Copy the lines below verbatim, but only from the line containing "This screenshot has width=567, height=451." through the end of the data.

DATA SUPPLIED.
· · ·

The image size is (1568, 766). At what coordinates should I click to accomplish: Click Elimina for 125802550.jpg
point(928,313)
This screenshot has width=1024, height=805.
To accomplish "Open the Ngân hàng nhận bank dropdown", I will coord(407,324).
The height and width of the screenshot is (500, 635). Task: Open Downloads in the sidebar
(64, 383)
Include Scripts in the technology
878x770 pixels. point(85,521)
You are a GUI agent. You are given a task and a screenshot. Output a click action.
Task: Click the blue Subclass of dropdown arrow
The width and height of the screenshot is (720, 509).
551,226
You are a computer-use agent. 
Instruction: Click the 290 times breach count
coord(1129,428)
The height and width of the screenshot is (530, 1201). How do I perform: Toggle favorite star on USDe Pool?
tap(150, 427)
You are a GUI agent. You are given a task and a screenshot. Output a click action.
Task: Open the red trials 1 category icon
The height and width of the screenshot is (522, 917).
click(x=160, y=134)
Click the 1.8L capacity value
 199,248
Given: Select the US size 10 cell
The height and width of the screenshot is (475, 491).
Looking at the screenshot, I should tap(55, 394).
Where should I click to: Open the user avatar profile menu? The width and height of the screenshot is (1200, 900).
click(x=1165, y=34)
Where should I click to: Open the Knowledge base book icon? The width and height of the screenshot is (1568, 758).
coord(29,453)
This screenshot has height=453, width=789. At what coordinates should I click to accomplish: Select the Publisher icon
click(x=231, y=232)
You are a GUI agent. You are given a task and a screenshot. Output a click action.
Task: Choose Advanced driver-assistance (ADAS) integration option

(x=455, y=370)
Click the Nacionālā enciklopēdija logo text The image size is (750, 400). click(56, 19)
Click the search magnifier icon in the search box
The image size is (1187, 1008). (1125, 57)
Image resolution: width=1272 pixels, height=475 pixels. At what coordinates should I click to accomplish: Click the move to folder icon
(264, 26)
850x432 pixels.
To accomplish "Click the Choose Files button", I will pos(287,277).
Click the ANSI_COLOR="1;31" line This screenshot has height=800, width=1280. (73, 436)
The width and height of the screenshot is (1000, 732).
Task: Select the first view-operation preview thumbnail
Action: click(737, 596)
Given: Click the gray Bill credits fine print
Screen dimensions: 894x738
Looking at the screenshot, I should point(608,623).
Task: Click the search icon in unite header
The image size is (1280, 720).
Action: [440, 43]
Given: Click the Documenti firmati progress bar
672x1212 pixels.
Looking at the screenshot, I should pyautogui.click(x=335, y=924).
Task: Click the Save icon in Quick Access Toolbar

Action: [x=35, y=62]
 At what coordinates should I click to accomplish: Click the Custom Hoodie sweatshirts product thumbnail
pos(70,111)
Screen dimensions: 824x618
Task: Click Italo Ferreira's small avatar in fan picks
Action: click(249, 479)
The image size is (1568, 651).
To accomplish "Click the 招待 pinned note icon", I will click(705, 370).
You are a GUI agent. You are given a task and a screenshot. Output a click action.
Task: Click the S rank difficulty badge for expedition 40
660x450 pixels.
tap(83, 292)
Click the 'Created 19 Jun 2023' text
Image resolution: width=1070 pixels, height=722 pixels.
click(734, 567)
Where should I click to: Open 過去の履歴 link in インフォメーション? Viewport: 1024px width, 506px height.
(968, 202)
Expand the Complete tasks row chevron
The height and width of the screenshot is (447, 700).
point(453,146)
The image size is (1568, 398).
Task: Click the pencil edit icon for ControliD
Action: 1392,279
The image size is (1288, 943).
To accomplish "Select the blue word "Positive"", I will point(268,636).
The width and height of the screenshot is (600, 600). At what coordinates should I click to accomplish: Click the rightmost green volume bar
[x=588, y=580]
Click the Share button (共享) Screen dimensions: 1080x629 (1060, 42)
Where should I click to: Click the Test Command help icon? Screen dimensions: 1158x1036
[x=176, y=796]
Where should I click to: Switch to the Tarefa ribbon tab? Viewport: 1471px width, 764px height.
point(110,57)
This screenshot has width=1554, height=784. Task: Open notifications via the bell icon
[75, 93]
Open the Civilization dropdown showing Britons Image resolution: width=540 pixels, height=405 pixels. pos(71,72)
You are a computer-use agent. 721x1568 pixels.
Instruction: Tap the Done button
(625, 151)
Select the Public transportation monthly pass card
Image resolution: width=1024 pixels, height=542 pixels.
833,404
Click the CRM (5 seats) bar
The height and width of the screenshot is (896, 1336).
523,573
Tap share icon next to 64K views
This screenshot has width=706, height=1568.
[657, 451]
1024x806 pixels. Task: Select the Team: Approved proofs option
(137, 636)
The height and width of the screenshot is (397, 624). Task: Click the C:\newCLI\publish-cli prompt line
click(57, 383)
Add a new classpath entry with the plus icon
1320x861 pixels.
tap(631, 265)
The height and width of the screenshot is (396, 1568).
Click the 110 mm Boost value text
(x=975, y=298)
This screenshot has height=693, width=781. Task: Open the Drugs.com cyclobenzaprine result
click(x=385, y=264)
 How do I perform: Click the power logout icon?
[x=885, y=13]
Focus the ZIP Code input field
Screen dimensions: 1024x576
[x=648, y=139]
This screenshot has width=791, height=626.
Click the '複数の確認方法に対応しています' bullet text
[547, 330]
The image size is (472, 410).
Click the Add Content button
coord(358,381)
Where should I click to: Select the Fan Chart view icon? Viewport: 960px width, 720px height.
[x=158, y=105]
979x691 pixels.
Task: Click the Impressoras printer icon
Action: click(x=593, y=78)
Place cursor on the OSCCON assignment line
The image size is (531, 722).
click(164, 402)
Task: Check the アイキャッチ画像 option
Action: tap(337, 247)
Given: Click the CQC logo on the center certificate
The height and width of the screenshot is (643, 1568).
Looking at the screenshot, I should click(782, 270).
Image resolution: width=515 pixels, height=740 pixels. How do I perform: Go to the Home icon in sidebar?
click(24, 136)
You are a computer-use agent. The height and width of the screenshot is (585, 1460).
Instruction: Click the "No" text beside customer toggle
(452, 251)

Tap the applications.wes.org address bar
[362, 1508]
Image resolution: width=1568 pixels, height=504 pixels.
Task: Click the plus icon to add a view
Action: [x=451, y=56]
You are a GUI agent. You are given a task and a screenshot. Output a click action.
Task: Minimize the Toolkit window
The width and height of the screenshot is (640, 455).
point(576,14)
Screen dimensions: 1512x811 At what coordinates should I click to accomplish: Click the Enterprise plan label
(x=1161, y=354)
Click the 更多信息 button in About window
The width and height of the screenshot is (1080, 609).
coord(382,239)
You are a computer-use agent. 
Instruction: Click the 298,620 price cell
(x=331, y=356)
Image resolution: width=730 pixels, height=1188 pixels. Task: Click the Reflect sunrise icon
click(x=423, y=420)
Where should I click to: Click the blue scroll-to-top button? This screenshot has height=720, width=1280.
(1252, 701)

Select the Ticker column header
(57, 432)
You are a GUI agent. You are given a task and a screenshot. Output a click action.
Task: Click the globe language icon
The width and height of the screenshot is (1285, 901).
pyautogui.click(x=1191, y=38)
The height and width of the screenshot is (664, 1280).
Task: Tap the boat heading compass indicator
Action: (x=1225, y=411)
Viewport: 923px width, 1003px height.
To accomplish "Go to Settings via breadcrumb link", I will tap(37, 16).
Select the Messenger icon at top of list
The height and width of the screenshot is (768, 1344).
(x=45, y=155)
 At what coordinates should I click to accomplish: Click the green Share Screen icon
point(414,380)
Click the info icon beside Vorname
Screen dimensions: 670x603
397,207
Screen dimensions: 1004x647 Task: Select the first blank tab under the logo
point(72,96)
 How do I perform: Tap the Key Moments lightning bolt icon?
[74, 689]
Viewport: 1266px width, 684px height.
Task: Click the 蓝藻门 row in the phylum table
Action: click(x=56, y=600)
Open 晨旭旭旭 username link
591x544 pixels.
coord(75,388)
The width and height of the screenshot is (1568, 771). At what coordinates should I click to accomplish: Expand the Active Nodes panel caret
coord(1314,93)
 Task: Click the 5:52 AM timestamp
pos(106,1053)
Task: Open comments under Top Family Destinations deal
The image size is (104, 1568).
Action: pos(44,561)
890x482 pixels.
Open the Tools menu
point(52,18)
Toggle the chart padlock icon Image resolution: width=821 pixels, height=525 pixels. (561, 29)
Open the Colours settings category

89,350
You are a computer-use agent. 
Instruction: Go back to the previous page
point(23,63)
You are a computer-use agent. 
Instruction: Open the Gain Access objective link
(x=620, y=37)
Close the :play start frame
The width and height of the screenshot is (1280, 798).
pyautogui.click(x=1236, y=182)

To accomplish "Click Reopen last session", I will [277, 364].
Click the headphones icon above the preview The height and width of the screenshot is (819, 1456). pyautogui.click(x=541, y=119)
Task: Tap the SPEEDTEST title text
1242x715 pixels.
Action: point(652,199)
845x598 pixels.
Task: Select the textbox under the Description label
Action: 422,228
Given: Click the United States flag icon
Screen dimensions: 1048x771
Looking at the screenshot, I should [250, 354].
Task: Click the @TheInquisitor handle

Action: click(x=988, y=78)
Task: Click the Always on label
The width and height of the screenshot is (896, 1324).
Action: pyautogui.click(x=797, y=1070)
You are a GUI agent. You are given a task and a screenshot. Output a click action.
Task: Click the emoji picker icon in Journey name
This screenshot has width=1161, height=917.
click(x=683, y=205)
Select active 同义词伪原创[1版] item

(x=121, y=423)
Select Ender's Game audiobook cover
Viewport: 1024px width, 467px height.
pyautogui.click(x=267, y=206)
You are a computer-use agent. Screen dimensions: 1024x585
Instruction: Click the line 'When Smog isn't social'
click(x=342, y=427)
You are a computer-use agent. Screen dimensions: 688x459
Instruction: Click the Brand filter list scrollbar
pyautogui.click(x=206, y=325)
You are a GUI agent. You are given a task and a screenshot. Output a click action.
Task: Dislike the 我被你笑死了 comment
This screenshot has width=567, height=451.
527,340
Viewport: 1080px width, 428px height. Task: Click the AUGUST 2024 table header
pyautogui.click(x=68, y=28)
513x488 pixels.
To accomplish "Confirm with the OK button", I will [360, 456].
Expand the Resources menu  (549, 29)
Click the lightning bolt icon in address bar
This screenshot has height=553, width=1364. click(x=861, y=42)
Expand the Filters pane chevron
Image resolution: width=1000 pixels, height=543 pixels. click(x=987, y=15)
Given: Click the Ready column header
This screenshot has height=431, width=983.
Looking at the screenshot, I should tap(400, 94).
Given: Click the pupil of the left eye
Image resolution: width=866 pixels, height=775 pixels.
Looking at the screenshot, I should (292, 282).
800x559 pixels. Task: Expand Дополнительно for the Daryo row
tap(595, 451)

· · ·

RESULT OF THE TASK.
This screenshot has width=567, height=451.
527,340
Viewport: 1080px width, 428px height. Task: Click the AUGUST 2024 table header
pyautogui.click(x=68, y=28)
513x488 pixels.
To accomplish "Confirm with the OK button", I will [360, 456].
Expand the Resources menu  (549, 29)
Click the lightning bolt icon in address bar
This screenshot has height=553, width=1364. click(x=861, y=42)
Expand the Filters pane chevron
Image resolution: width=1000 pixels, height=543 pixels. click(x=987, y=15)
Given: Click the Ready column header
This screenshot has height=431, width=983.
Looking at the screenshot, I should tap(400, 94).
Given: Click the pupil of the left eye
Image resolution: width=866 pixels, height=775 pixels.
Looking at the screenshot, I should (292, 282).
800x559 pixels. Task: Expand Дополнительно for the Daryo row
tap(595, 451)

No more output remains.